Click-target data:
▬▬▬▬▬▬▬▬▬▬

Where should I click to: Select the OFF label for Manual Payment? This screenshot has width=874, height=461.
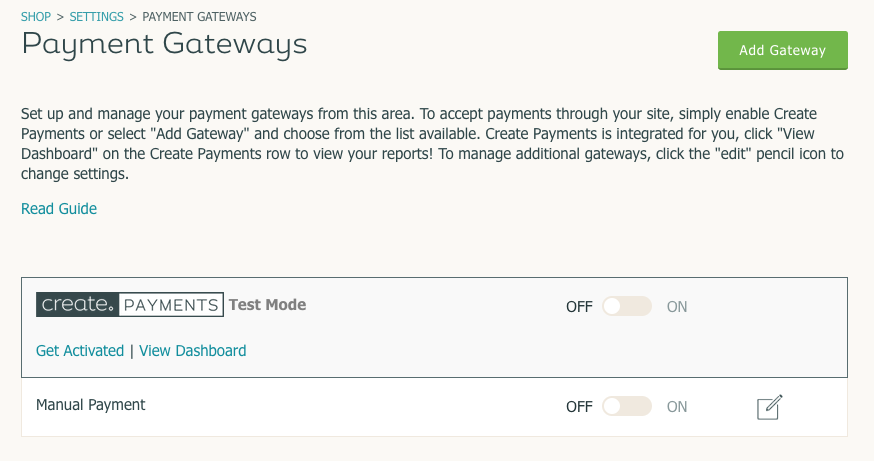579,407
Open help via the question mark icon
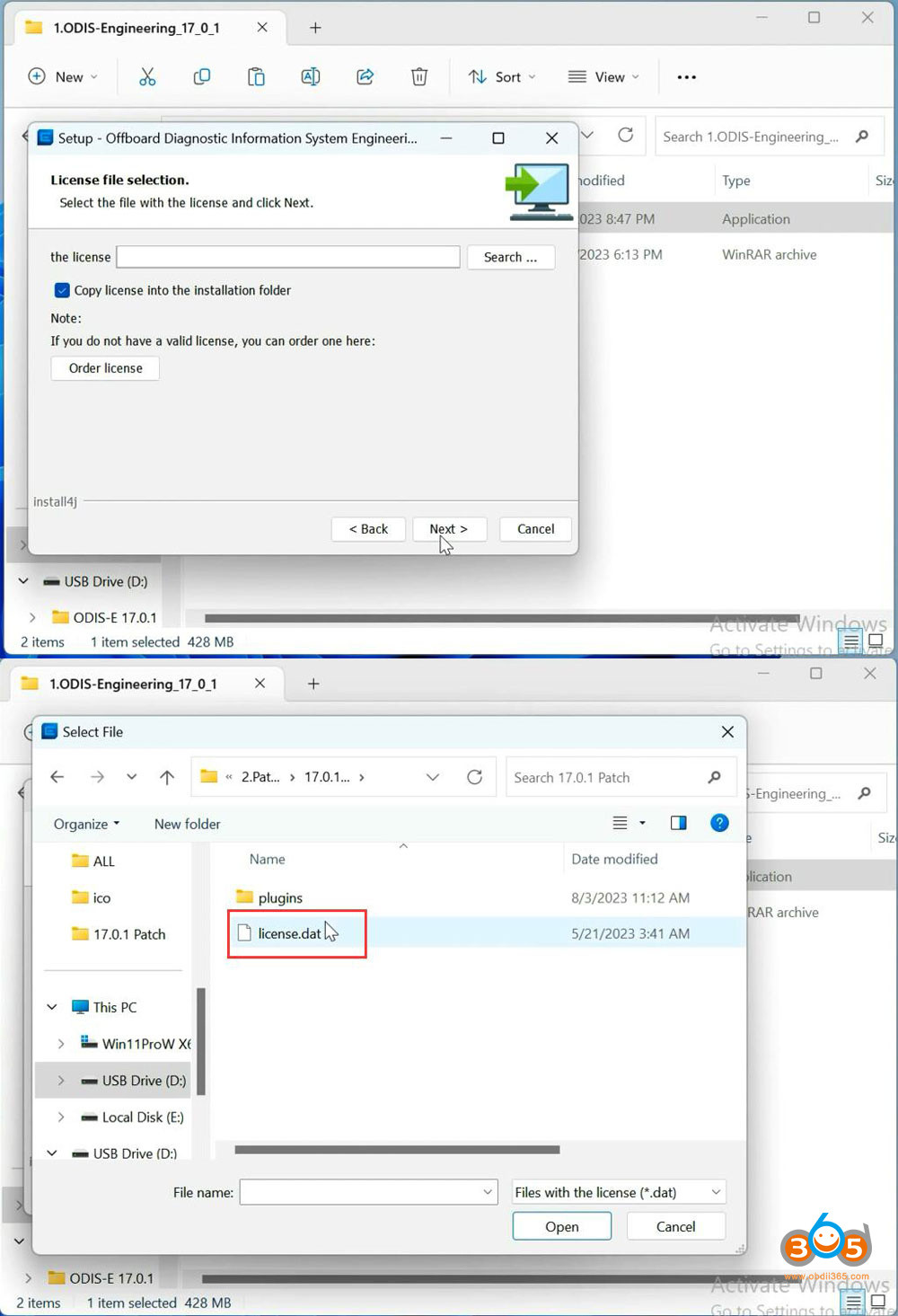The image size is (898, 1316). [719, 823]
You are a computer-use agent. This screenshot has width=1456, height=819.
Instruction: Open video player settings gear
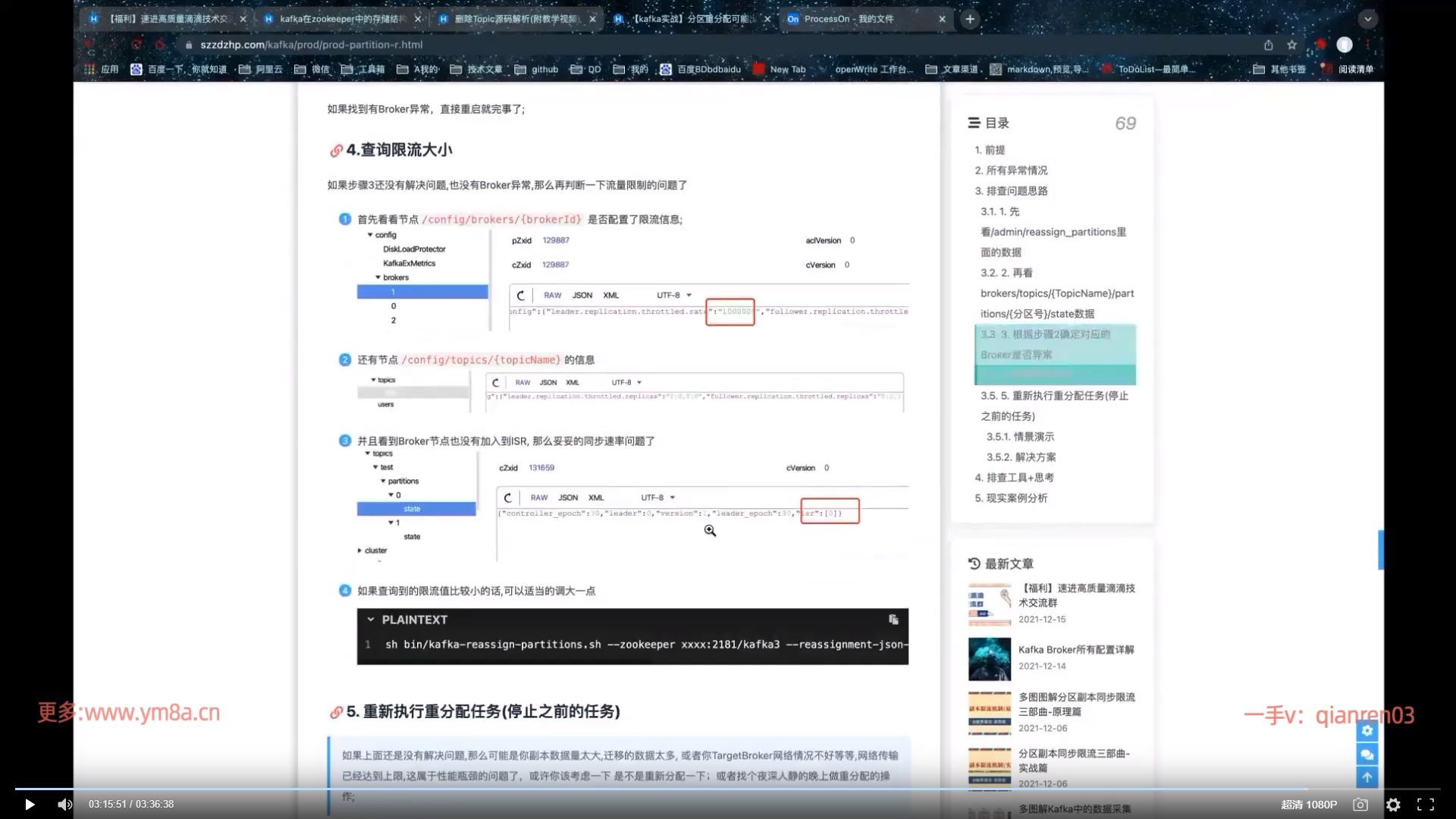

▬▬▬▬▬▬▬▬▬▬

WRITTEN TASK:
Pull out the text lines from the data above word for word, leaving out the pictures.

RESULT:
Where should I click to: Select the OFF label for Manual Payment? This screenshot has width=874, height=461.
579,407
Open help via the question mark icon
The image size is (898, 1316). [719, 823]
You are a computer-use agent. This screenshot has width=1456, height=819.
Instruction: Open video player settings gear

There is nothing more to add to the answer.